GİRİŞ
Hem gelenekçi hem modern (yenilikçi) olan Ahmed Cevdet Paşa’nın önce hayatını, yetişmesini, memuriyet vazifelerini ve başta hukuk olmak üzere eserlerini inceleyeceğiz.

Bir dönemde etkili olmuş Ahmed Cevdet Paşa’nın (1822-1895) ıslahat görüşlerini incelediğimiz bu çalışmada kronolojik bilgilerden ziyade fikirlere, icraatlara ve ıslahatların değerlendirilmesine yer verildi. Ahmed Cevdet Paşa 3 kere Maarif Nazırlığı (1873-76 yılları arasında), Adliye, Dahiliye, Evkaf Nazırlıkları, 1850’lerde Darulmuallimini Müdürlüğü, Encümeni Daniş üyeliği yapmıştır. Paşa hukuk ve tarih alanında değerli eserler bırakmıştır. Ayrıca okul kitapları yazmış, lâyıhalar, nizamnameler, talimatnameler hazırlamıştır. 

Hukuk cephesinde özümüze bağlı ve millî bir yenilenmeyi temsil eden Cevdet Paşa’nın hazırladığı Mecelle’ye ilaveten Paşa’nın tarih muhasebesi ve tarihçiliği, dildeki yenilikleri ve iktisadî sahadaki fikirlerini de başlıklar halinde anlatacağız.

Paşa’nın ıslahatlar hakkındaki düşüncelerini verdikten sonra sonuç bölümünde mevzuya topluca bir bakışla Ahmed Cevdet Paşa ve dönemini kısaca değerlendireceğiz.

1.AHMED CEVDET PAŞA KİMDİR?
Bir Osmanlı münevveri olan Ahmed Cevdet Paşa, hukukçu, tarihçi, dilci ve devlet adamıdır. Medreselerde yetişmiş ve bir Müslüman aydın olarak Adliyenin ıslahı için orijinal ve yenilikçi çözümler üretmiştir. Dili ve tarihe bakışı da yenilikler taşır.

Şu hatırlatmayı yapmakta fayda var: Islahat taraftarları her ne kadar isimde ve muhalif olmada birleşseler bile birbirinden farklıdır. Batı tarzı ıslahatçılar ılımlı ve köktenci olduğu gibi İslâm temelli ıslahatçılar da kimi kadim geleneğe bağlı, kimi ise geleneği inkar edici reformist tarzdadır. Ahmed Cevdet Paşa, kanun ve kadime bağlıdır, fakat donuklaşmış bir kısım ulemadan da farklı olarak, yenilikçidir. İslâm’ın dinamizmi ile ve özüne bağlı, iman, itikad, ahlak ve amelî hususlara dokunmadan çağın icaplarını yeni fikir ve tarzla çözmekten yanadır. Ve bunu içtihad kapısını açarak değil, ilim, hikmet ve aksiyonla yapar.

→ Okuduğunu Uygula
1 – Ahmed Cevdet Paşa hakkındaki metne göre şu soruları cevaplayın:
(a) Ahmed Cevdet Paşa kaç kere Maarif Nazırlığı yapmıştır?
(b) Paşa 1850'lerde hangi müdürlük görevinde bulunmuştur?
(c) Ahmed Cevdet Paşa nerede yetişmiştir?
2 – Ahmed Cevdet Paşa hakkındaki metinden "Hukuk cephesinde özümüze" ile "da yenilikler taşır." arasındaki kısmı, bu ifadeler de dahil olmak üzere alıntılayın.

→ Verilen Malzeme

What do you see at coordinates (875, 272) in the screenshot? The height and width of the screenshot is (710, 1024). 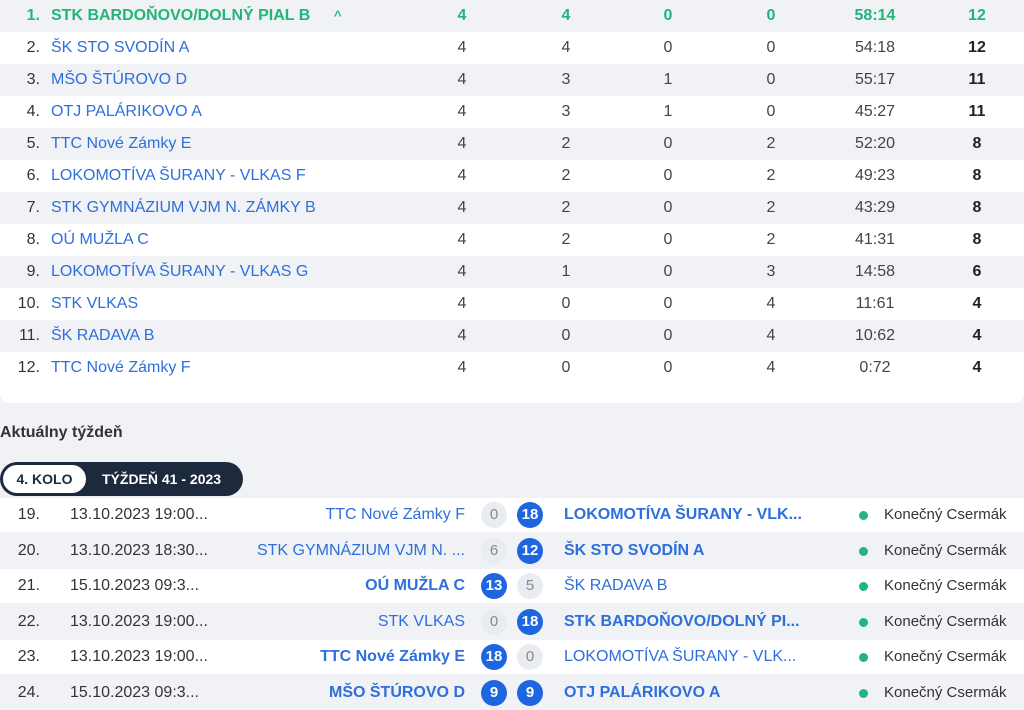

→ Görev Cevapları
1 –
(a) 3 kere (1873-76 yılları arasında)
(b) Darulmuallimini Müdürlüğü
(c) Medreselerde

2 –
Hukuk cephesinde özümüze bağlı ve millî bir yenilenmeyi temsil eden Cevdet Paşa’nın hazırladığı Mecelle’ye ilaveten Paşa’nın tarih muhasebesi ve tarihçiliği, dildeki yenilikleri ve iktisadî sahadaki fikirlerini de başlıklar halinde anlatacağız.

Paşa’nın ıslahatlar hakkındaki düşüncelerini verdikten sonra sonuç bölümünde mevzuya topluca bir bakışla Ahmed Cevdet Paşa ve dönemini kısaca değerlendireceğiz.

1.AHMED CEVDET PAŞA KİMDİR?
Bir Osmanlı münevveri olan Ahmed Cevdet Paşa, hukukçu, tarihçi, dilci ve devlet adamıdır. Medreselerde yetişmiş ve bir Müslüman aydın olarak Adliyenin ıslahı için orijinal ve yenilikçi çözümler üretmiştir. Dili ve tarihe bakışı da yenilikler taşır.